Your contract should include meaningful metrics-aka service levels-tailored to your operating environment and needs. Carefully review the vendor’s proposed exclusions from calculations of its compliance with the service levels. Good service levels become bad when swallowed by broad exclusions. For example, if unscheduled maintenance is excluded, there is effectively no service level.
The contract should also require the vendor to provide regular reports on actual performance against the service levels, and service credits when performance falls below key service levels. Service credits in a managed network contract are likely to fall far short of compensating you for the costs incurred when you experience service level failures, and trying to fix this is, frankly, a waste of breath. It’s much more effective to keep a fat cushion in terms of commitment, and move (or credibly threaten to move) services that are not performing.
That said, if performance is a priority, you should get better than what the vendor initially offers. For example, the vendor’s initial offer will likely make its obligation to grant service credits contingent upon your reporting an outage and requesting a credit within a very short period after the trouble occurs. In a managed network deal, management is key and part of that should include the vendor’s responsibility for proactively posting service credits to your account.
Finally, the service levels should include partial termination rights and associated commitment reductions in the event of chronic problems-and the definition of chronic problems will be critical.
At the end of the term, the contract should require the vendor to provide assistance in the transfer of management services back in-house or to a successor manager. The “transition” period may run six to nine months depending upon the time you need to complete the transfer.
During the “transition” period, the contract pricing, terms, and conditions (other than any rninimum commitments) should continue. Without this, if you get near the end of the contract the vendor will try to force you to renew by threatening you with large price increases that will take effect the day your contract ends. MCI is famous for doing this, but it is not alone.

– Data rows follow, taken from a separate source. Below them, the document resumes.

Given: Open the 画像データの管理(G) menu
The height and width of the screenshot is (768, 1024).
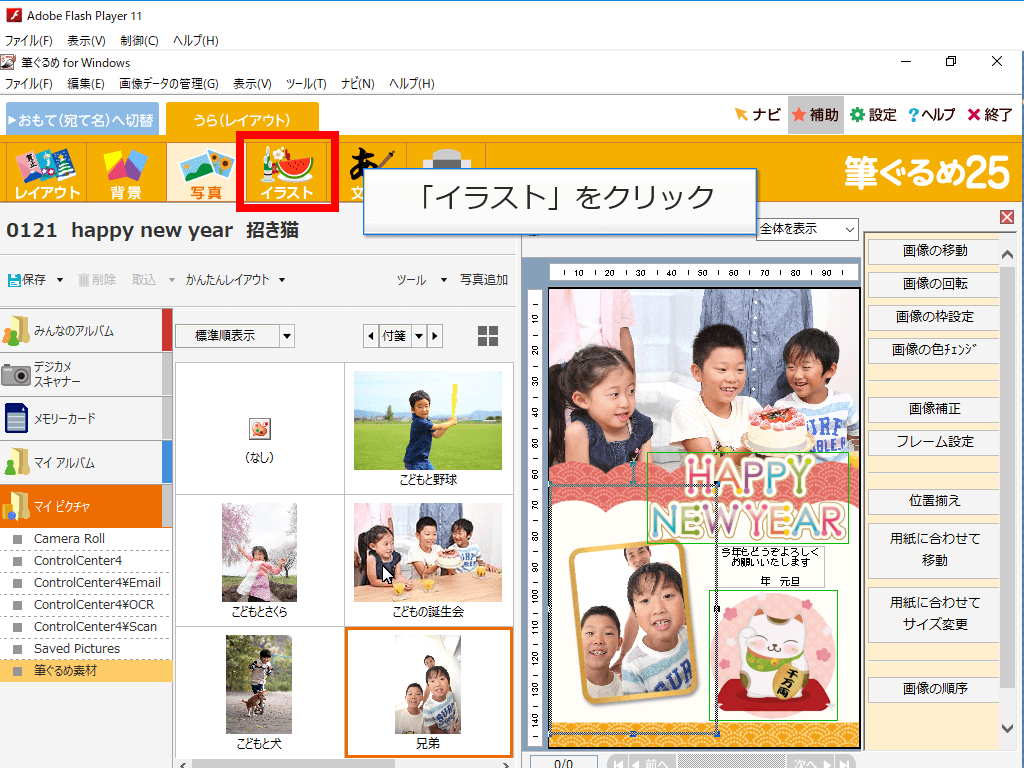Looking at the screenshot, I should tap(168, 83).
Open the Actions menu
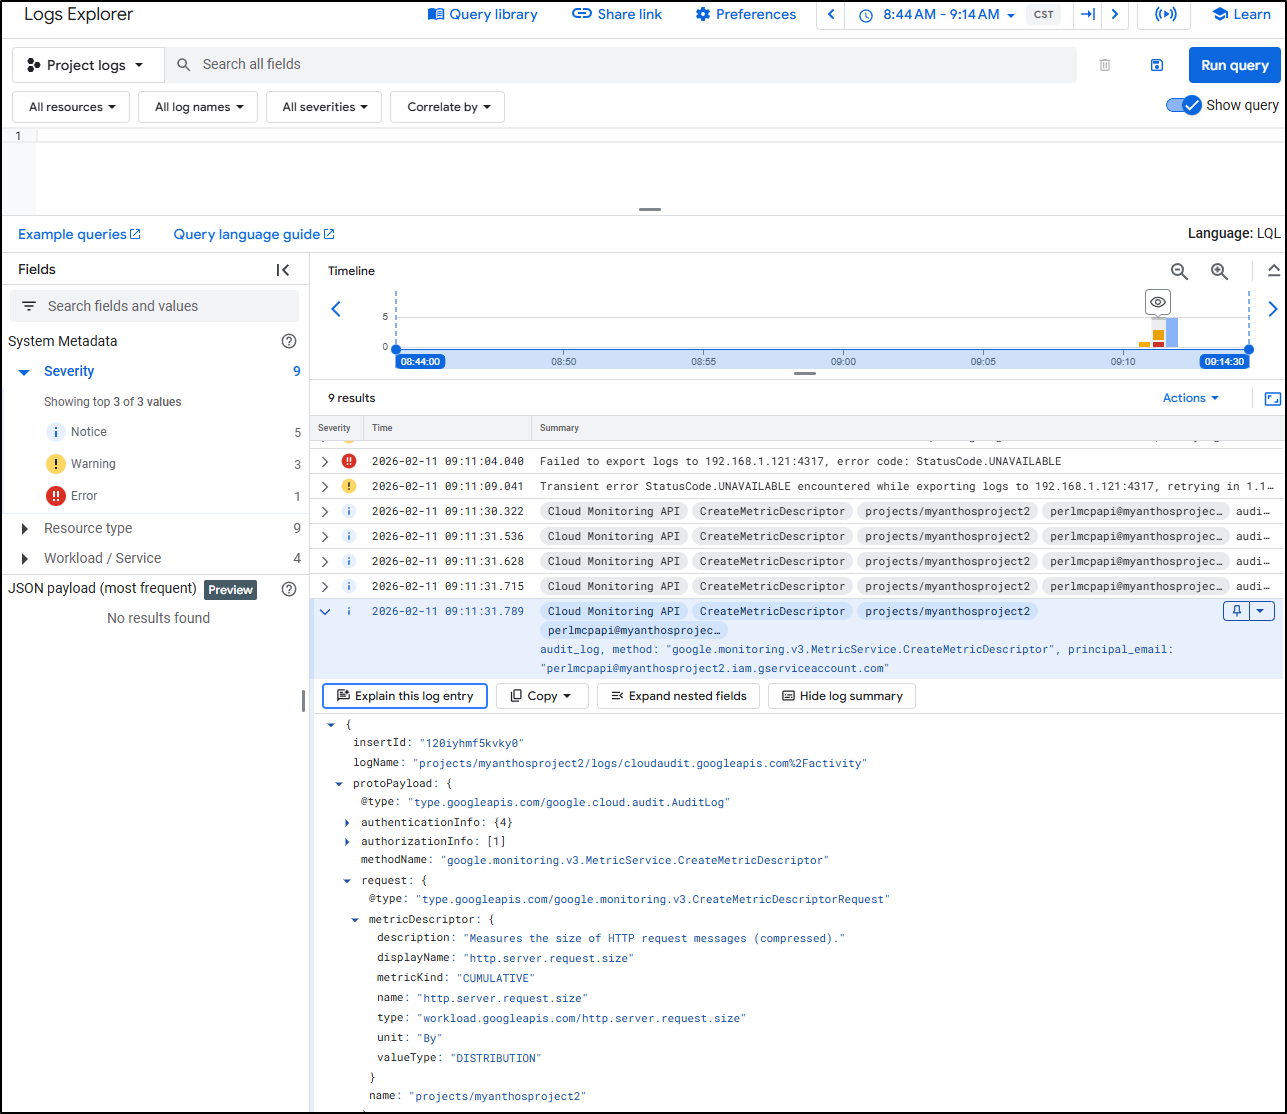1287x1114 pixels. click(1190, 398)
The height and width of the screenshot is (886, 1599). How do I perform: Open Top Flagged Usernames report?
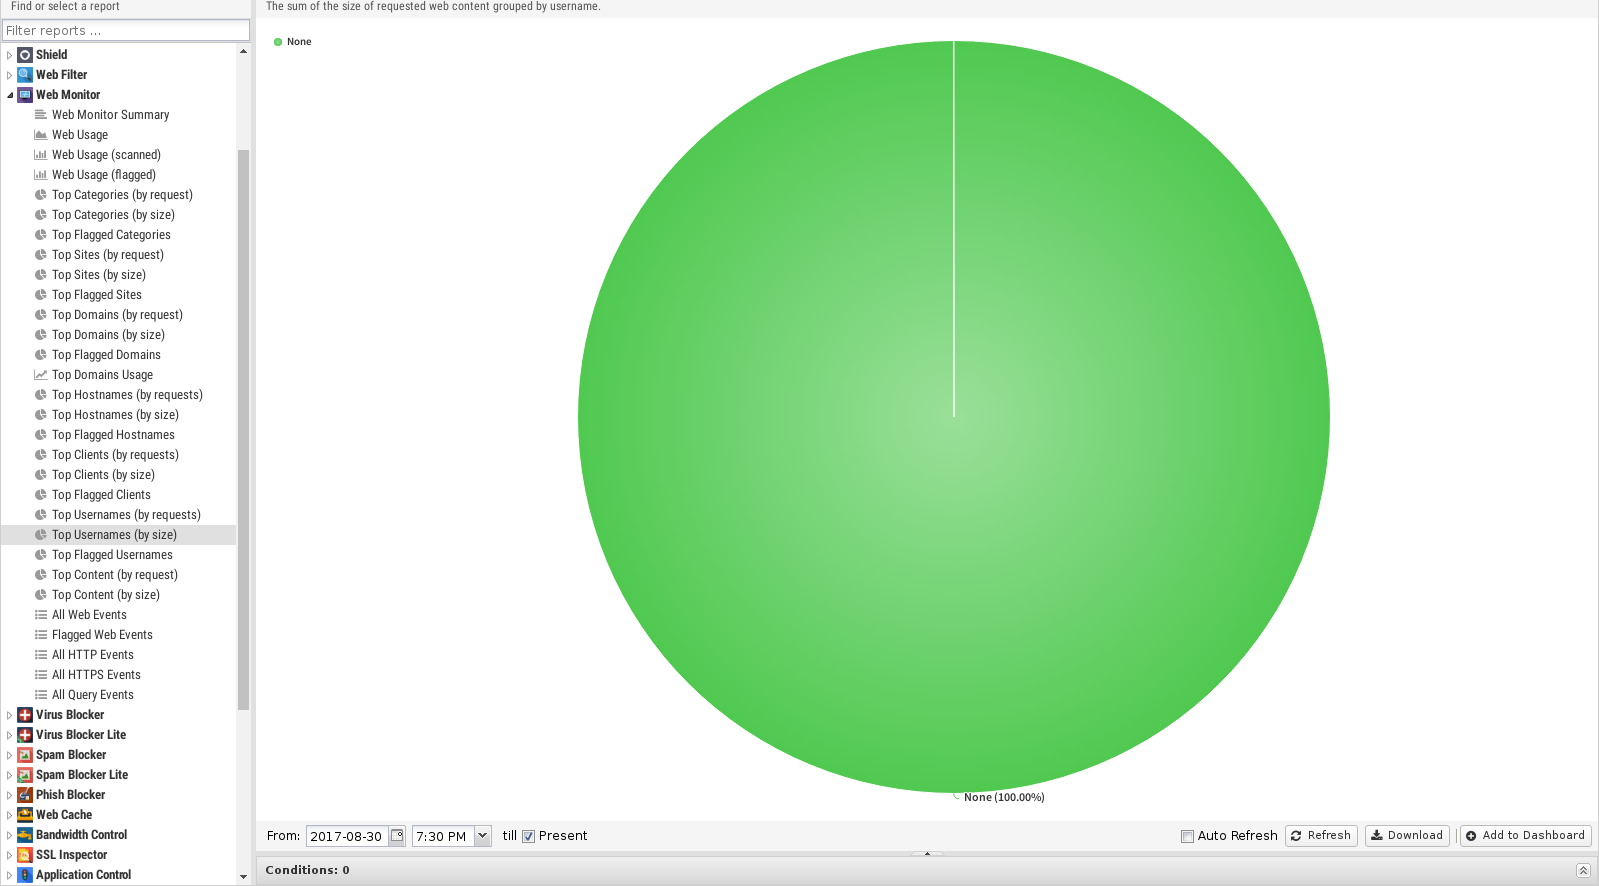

Negotiation Advice First, when considering moving to a managed network, customers typically underestimate the time required to prepare and release an RFP, evaluate proposals and negotiate the contract. Too many customers think that it can reasonably take six months to prepare an RFP; three months to get back and evaluate bids, and then three weeks to negotiate a 100-200-page agreement and attachments.
That’s silly and plays into the hands of the vendor, who will urge you to sign early if you are negotiating from its forms (which will be the case in all but the largest deals). Be realistic about time frames. While there is nothing wrong with setting reasonable deadlines, make sure the vendor understands that you are in control of the process, so that deadlines don’t work against you.
Second, try to settle on the key business terms before exchanging contract drafts – ideally, before you have winnowed down to one bidder-but bring lawyers in early to review the business terms and help you spot critical details. Issues will arise that you did not foresee, but having a reasonably comprehensive agreement on the business terms before drafting begins will save you time and expense in the long run.
Finally, present a united front. If management and your negotiating team each sends different signals to the vendor, your bargaining leverage will be undermined.